Криворотов стал мысленно озираться в поисках промахов и, как за последнее спасение, ухватился за слабые, по школярским понятиям, рифмы. Но вскоре выпустил эту соломинку из рук и честно пошел ко дну: автор, очевидно, располагал иным слуховым устройством, сводящим на нет ремесленный педантизм тугого на ухо Левы. Криворотов рифмовал, точно поднимался по лестничному маршу, ведомый изгибом перил. А Чиграшов употреблял рифму для равновесия, как канатоходец шест, и шатко скользил высоко вверху, осклабясь от страха и отваги.
Криворотов поднял голову от машинописи, чтобы перевести дух, и не сразу узнал комнату – будто вымыли окна.
Абсолютное превосходство исключало зависть, которая без устали примеряется и сравнивает. Почва для сравнения отсутствовала начисто – у ног Криворотова зияла пропасть. Он испытал восторг и бессилие. Даже фамилия «Чиграшов», еще недавно казавшаяся пацанской, гаврошисто-грошовой, звучала теперь красиво и значительно.
И было в рукописи стихотворение, к которому Криворотов возвращался по нескольку раз на дню чуть ли не украдкой от самого себя.
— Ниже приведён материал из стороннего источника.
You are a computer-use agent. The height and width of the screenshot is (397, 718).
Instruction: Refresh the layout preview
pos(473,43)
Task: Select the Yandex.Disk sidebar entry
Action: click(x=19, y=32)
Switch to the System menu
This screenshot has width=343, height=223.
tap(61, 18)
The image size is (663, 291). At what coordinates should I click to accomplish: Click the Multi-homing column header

Так, считается, преступника неодолимо влечет на место преступления, а подросток воровато открывает, захлопывает и вновь открывает под партой, будто наобум, журнал с голой женщиной на развороте, а писатель, кусая заусенец, тайком, хотя в комнате никого нет, многократно перечитывает один и тот же абзац в критическом обзоре, где следом за названием его, писателя, книги стоят тире и всего два слова – «бесспорный шедевр». Аня просвечивала сквозь чиграшовские четверостишия четче и вела себя живее, чем на любительской киноленте Левиного близорукого воспоминания.
И безо всяких стихов заочное присутствие девушки кружило голову с первых же минут ежедневного пробуждения, сопровождало лихоманку бодрствования, было последней заботой засыпающего Криворотова и даже во сне давало о себе знать то в образе Ани, то под чужой, но всегда сползающей личиной.
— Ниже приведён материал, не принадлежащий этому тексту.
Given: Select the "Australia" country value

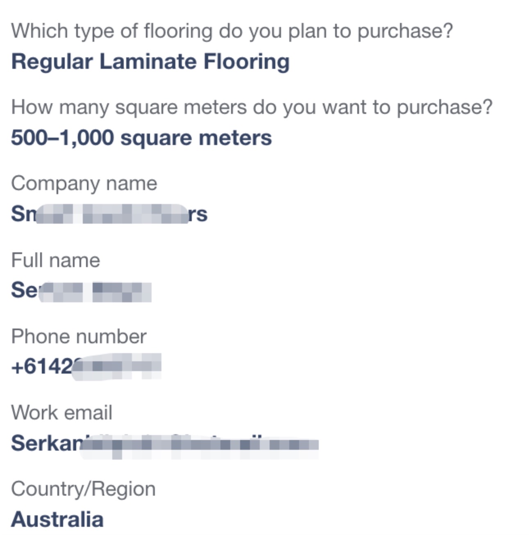Looking at the screenshot, I should click(x=57, y=520).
Катапульта маниакальной фантазии срабатывала непроизвольно, но предсказуемо, отсылая Левино воображение всегда в одну и ту же сторону. Увядший трамвайный билет со дна кармана, намек на знакомый запах парфюмерии от рукава Левиной куртки, вполне невзрачное слово в книге или разговоре вдруг самым окольным путем, но вмиг воссоздавали Аню всю – от походки до лунок ногтей на руке. Уличный фонарь, сквозняк из форточки, дачный перрон – любая малость – напоминали Аню, потому что Аню напоминало все.